My colleague Michael Vizard covered Cisco’s announcement of the ASR 1000 at CeBIT. I’m anxious to get a look at Cisco’s new ASR 1000 Series Aggregation Services Router with Cisco IOS XE. The platform is supposed to be able to offer high availability for IPsec VPN, firewall services, NetFlow event logging, and DDoS detection and mitigation without stopping.
Like I said, very interesting and I’m looking forward to getting a look at the device. In the meantime, poking around on Cisco’s site yielded this gem for IT managers: a significant change in Cisco’s maintenance policy for IOS XE.
In the Cisco IOS XE Software End-of-Life Strategy document Cisco will start releasing IOS XE software every four months instead of waiting for a feature queue to fill as is the case for IOS.
The good news is that this means network managers will be able to schedule maintenance on a predictable schedule. Since one of the biggest concerns I hear from readers is the unpredictability of software upgrades, this is a big step forward. Cisco says that “Additional releases to correct critical problems (such as those solved by the Cisco Product Security Incident Response Team [PSIRT]) are introduced as needed.”

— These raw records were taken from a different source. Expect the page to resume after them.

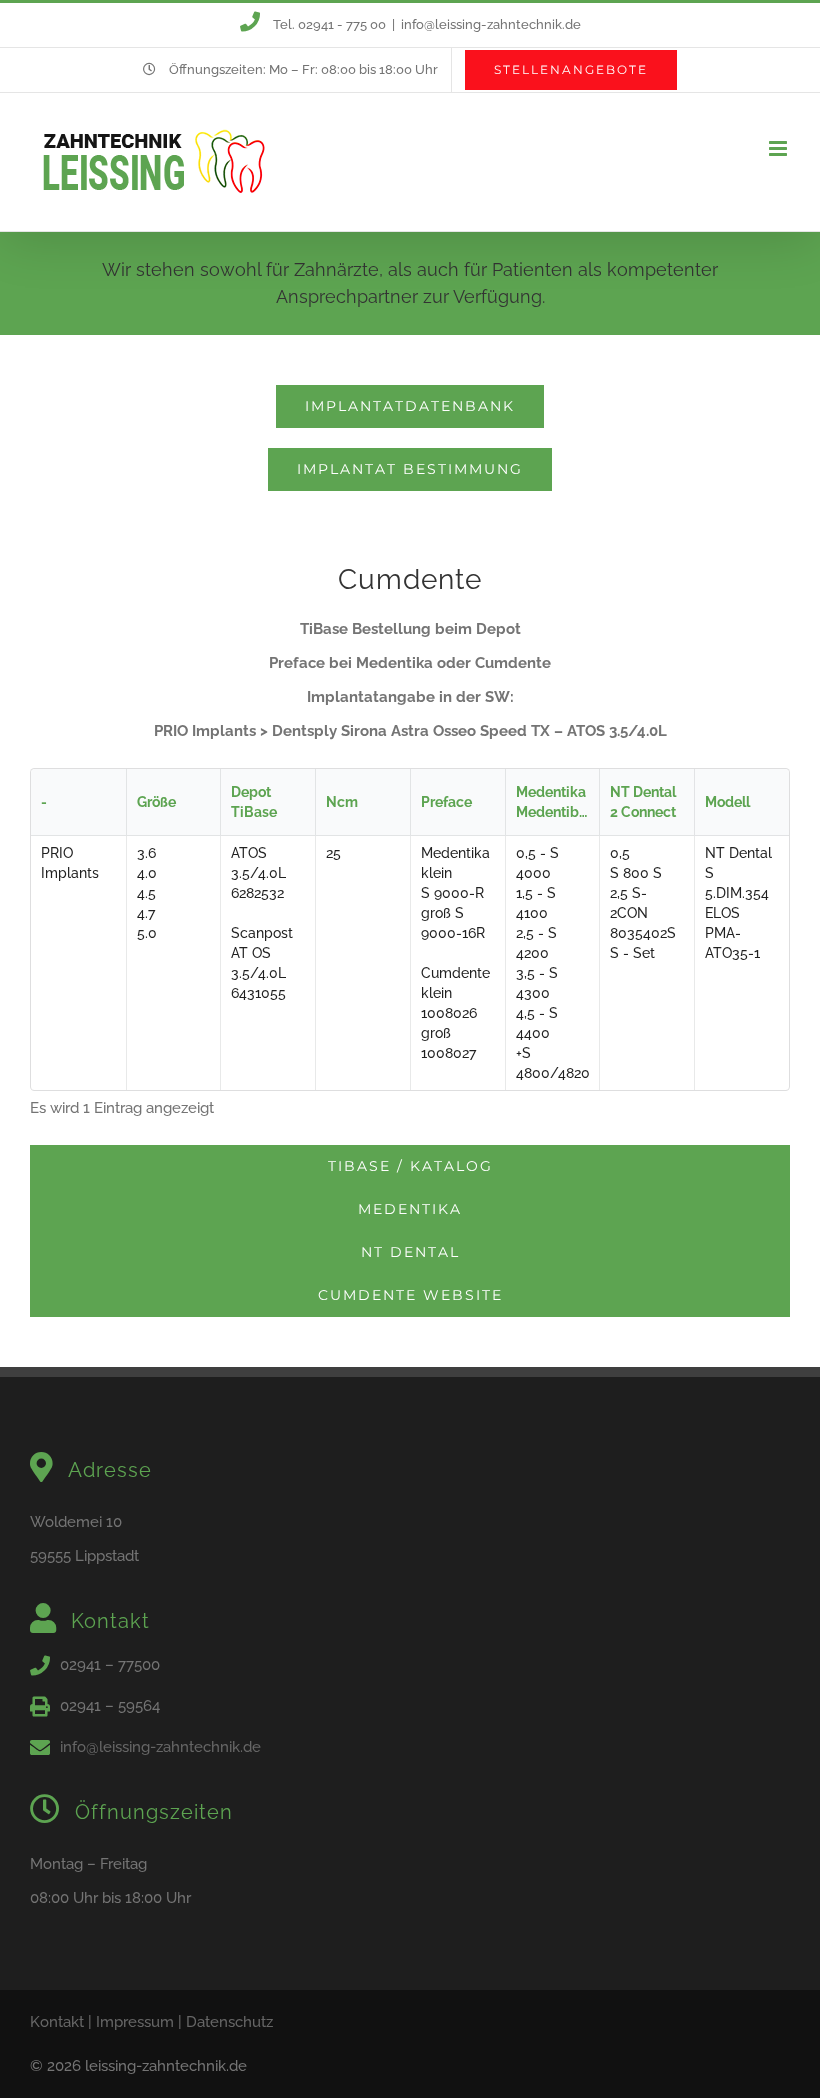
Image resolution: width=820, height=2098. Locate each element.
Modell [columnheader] (727, 802)
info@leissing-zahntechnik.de (491, 24)
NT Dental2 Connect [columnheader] (643, 802)
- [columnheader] (44, 802)
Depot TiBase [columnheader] (254, 802)
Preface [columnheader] (446, 802)
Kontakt (57, 2022)
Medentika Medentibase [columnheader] (558, 802)
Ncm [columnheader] (342, 802)
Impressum (135, 2022)
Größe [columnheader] (156, 802)
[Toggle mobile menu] (779, 148)
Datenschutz (229, 2022)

The bad news could come in the form of increased maintenance costs, an issue I will look into during my review of the product.
What is interesting to me is that the ASR 1000 is, again according to Cisco, able to use multiple virtual images of IOS so that maintenance can be done without shutting down the router. So now maintenance should be both predictable and very low impact on service.
I like the fact that Cisco is talking about end-of-life strategies for IOS XE. In the era of virtualized everything, I suggest that IT managers should apply a “lifecycle” approach to all computing resources. In other words, know the exit plan for a piece of hardware or software from the moment it is purchased for initial installation. Knowing the lifecycle of a product means network managers can bring order to chaos. As IT ecosystems become increasingly large and increasingly virtualized, bringing order to chaos (i.e. management) could well become a competitive advantage.
Cisco’s virtualization strategy is clearly meant for older products too, as my walk-through of the new VSS 1440 capabilities for the Catalyst 6500 showed.
I should point out that Cisco further claims that the ASR 1000 hardware platform is future-proofed and not susceptible to being tossed as new features and new capacity are needed. Given Cisco’s (good) track record with such platforms as the Catalyst 6500, this makes the ASR 1000 and IOS XE an announcement that network managers should put on their evaluation short list today. I know I am.